Maria Sharapova is insensitive to context; Elina Svitolina is highly sensitive to context. She falls outside of the confidence interval in all five plots. More specifically, Sharapova consistently is more aggressive on return points, second serve service points and first serve return points than her scores for service points, first serve service points and second serve return points respectively would predict. She has also lower spreads on serve and return than her more aggressive points would predict.
This result suggests that Sharapova differentiates relatively little in how she approaches points according to whether she is serving or returning or whether it is first serve or second serve. Svitolina exhibits the opposite trend as Sharapova. Considering anecdotal thoughts from watching Sharapova and Svitolina, these results make sense. Sharapova’s serve does not seem to vary between first and second and we see a lot of double faults. Svitolina can vary between aggressive shot-making and big first serves and conservative play. Hot takes are not always wrong.
Lucie Safarova, meet Eugenie Bouchard; Ana Ivanovic, meet Garbine Muguruza. Looking at the plots, it is interesting to note how Safarova and Bouchard seem to follow each other across the various measures. The same is true for Ivanovic and Muguruza. A potential application of the aggression score is that it can point us to players that are comparable and may have similar results. Players with good results against Safarova and Ivanovic may have good results against Bouchard and Muguruza, two younger players whom they are much less likely to have played.

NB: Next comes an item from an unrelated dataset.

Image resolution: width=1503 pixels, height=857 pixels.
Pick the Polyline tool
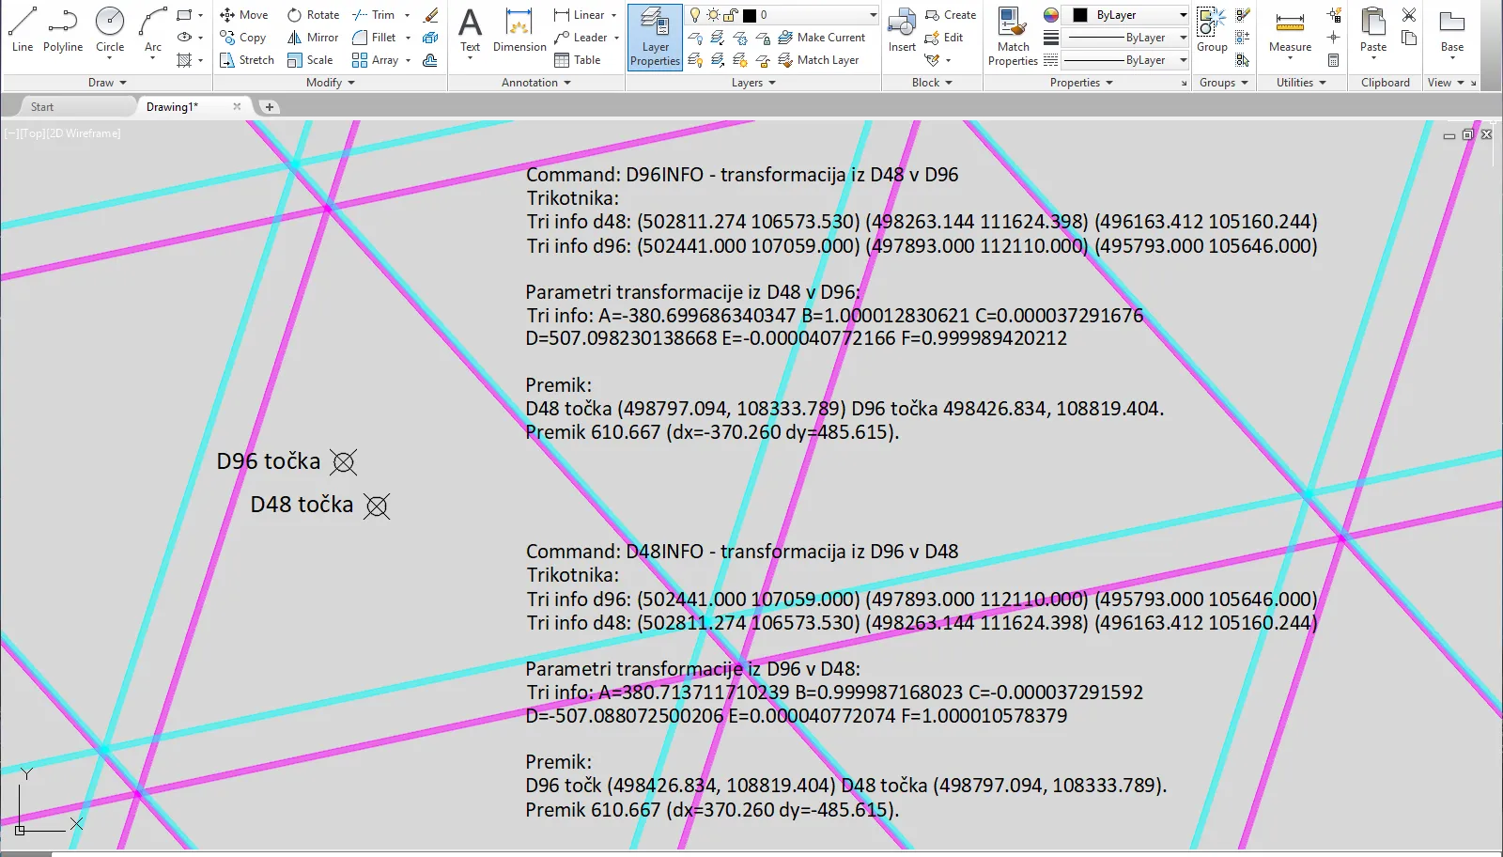63,29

Serena Williams and Karolina Pliskova serve like Madison Keys and Petra Kvitova, but they are very different. Serena, Pliskova, Keys and Kvitova are all players that are known for their serves as their weapons. Serena and Pliskova have the third and fourth highest Aggression Scores respectively. However, they also have wide spreads on serve and return scores and they have much lower second serve service point scores than their first serve scores would predict, whereas Keys is about where the prediction places her and Kvitova is far more aggressive than her first serve points would predict.

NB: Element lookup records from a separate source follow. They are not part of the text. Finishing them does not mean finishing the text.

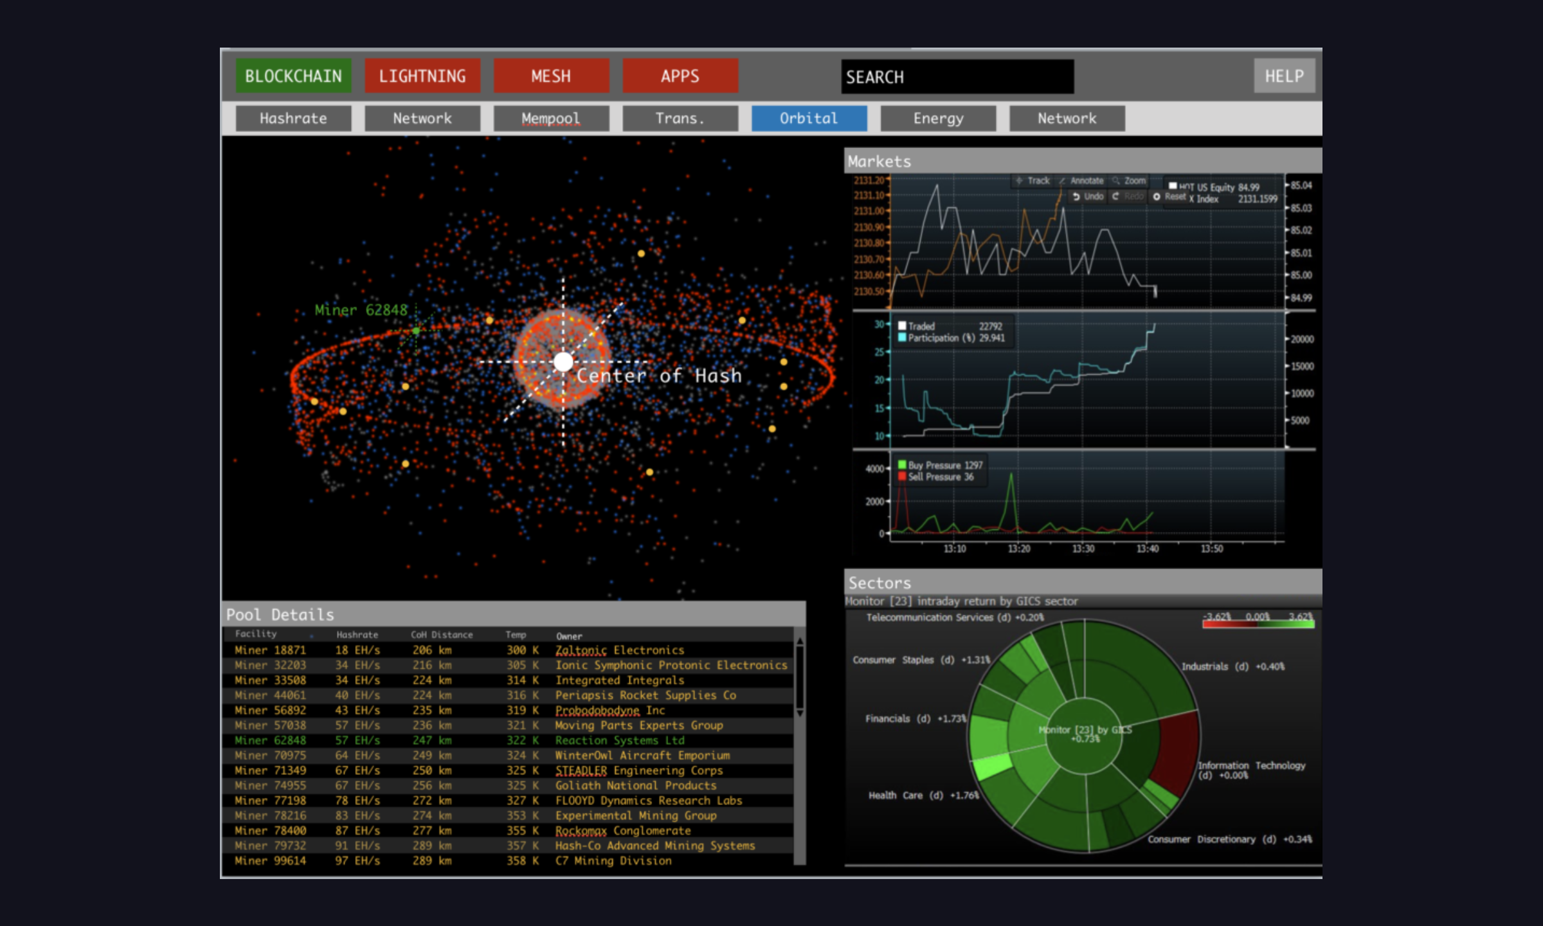Activate the chart Zoom magnifier
The image size is (1543, 926).
point(1117,181)
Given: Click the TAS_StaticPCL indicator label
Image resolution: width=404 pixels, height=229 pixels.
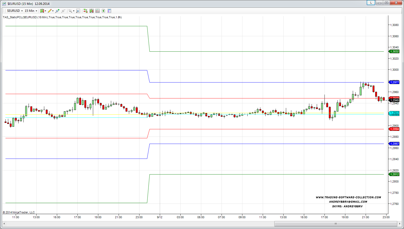Looking at the screenshot, I should (x=62, y=17).
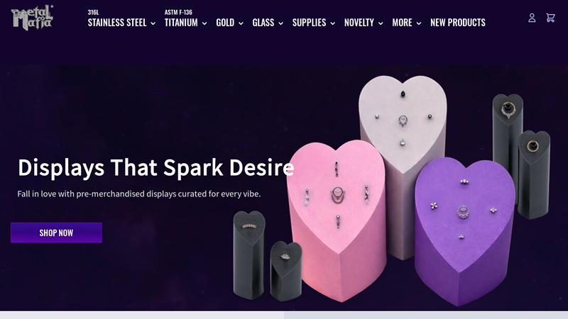Screen dimensions: 568x319
Task: Select the pink heart display
Action: (x=337, y=220)
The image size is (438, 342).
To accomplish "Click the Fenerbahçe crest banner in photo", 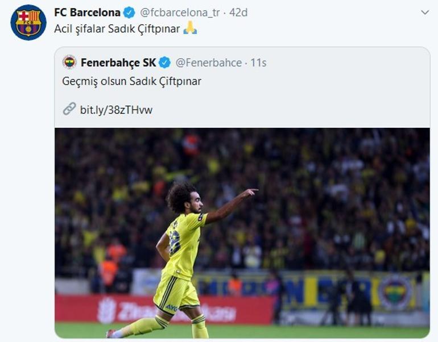I will coord(395,292).
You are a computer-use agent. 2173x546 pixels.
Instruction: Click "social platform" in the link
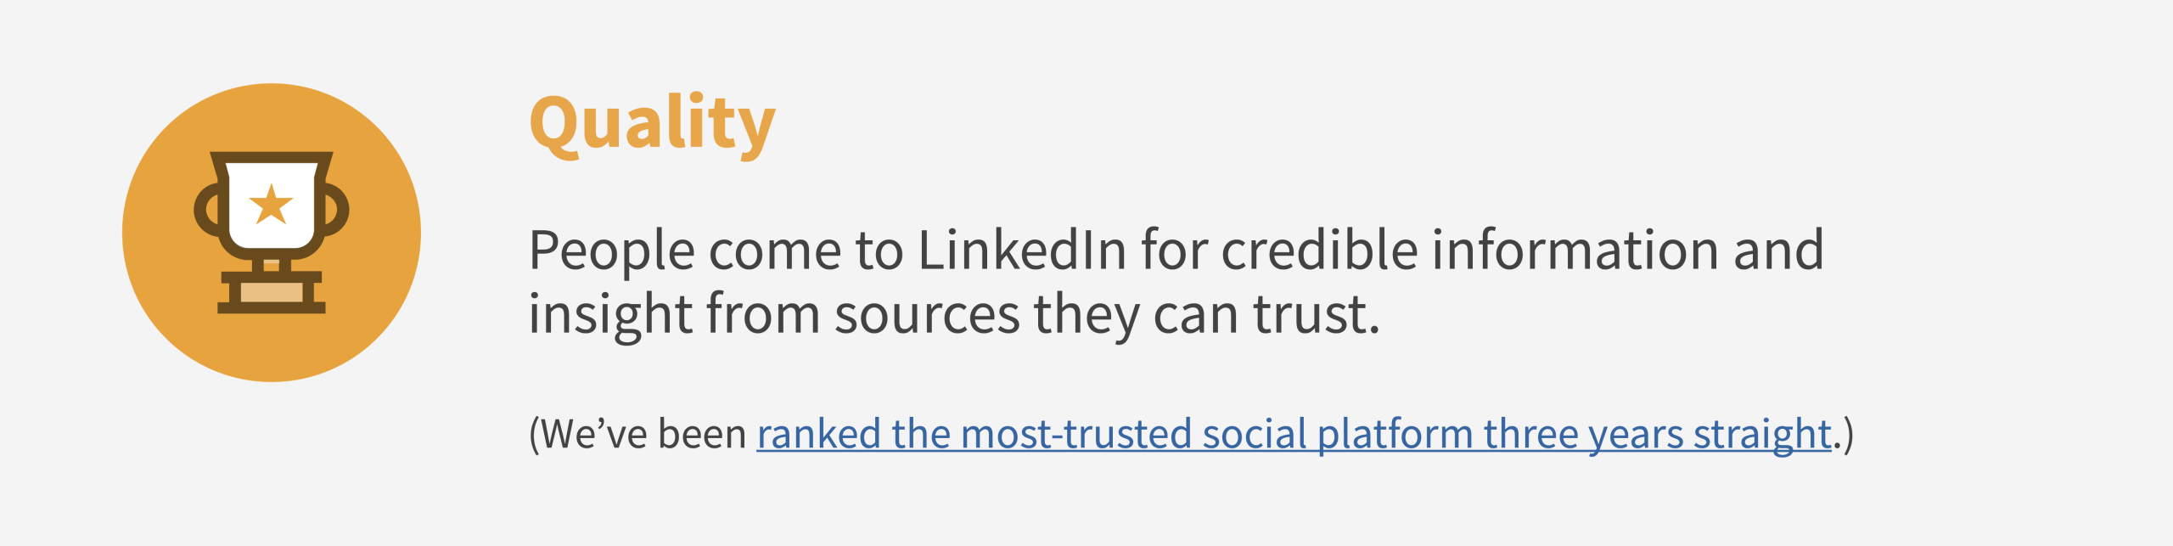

While Serena is still a relatively aggressive returner, she rates lower on first serve return aggression than Maria Sharapova. Pliskova falls to the middle of the pack on return aggression. Kvitova and Keys, in contrast, are both very aggressive on return points. My hypothesis for the difference is that while Serena and Pliskova are aggressive players, their scores get inflated by using their first serve as a weapon and they are only somewhat more aggressive than the players that score below them. Kvitova and Keys, on the other had, are exceptionally aggressive players.
The WTA runs through Victoria Azarenka and Madison Keys. Oddly, the players who seemed to best capture the relationships between all of the aggression scores and spreads of aggression scores were Victoria Azarenka and Madison Keys. Neither strayed outside of the confidence interval and often ended up on the best-fit line from the regressions. They define average for the WTA top 20.
These thoughts are preliminary and any suggestions on how they could be used or improved would be helpful. I also must beseech you to help with the Match Charting Project to put more players over the 2,000 point mark and get more points for the players on this list to help their Aggression Scores a better part of reality.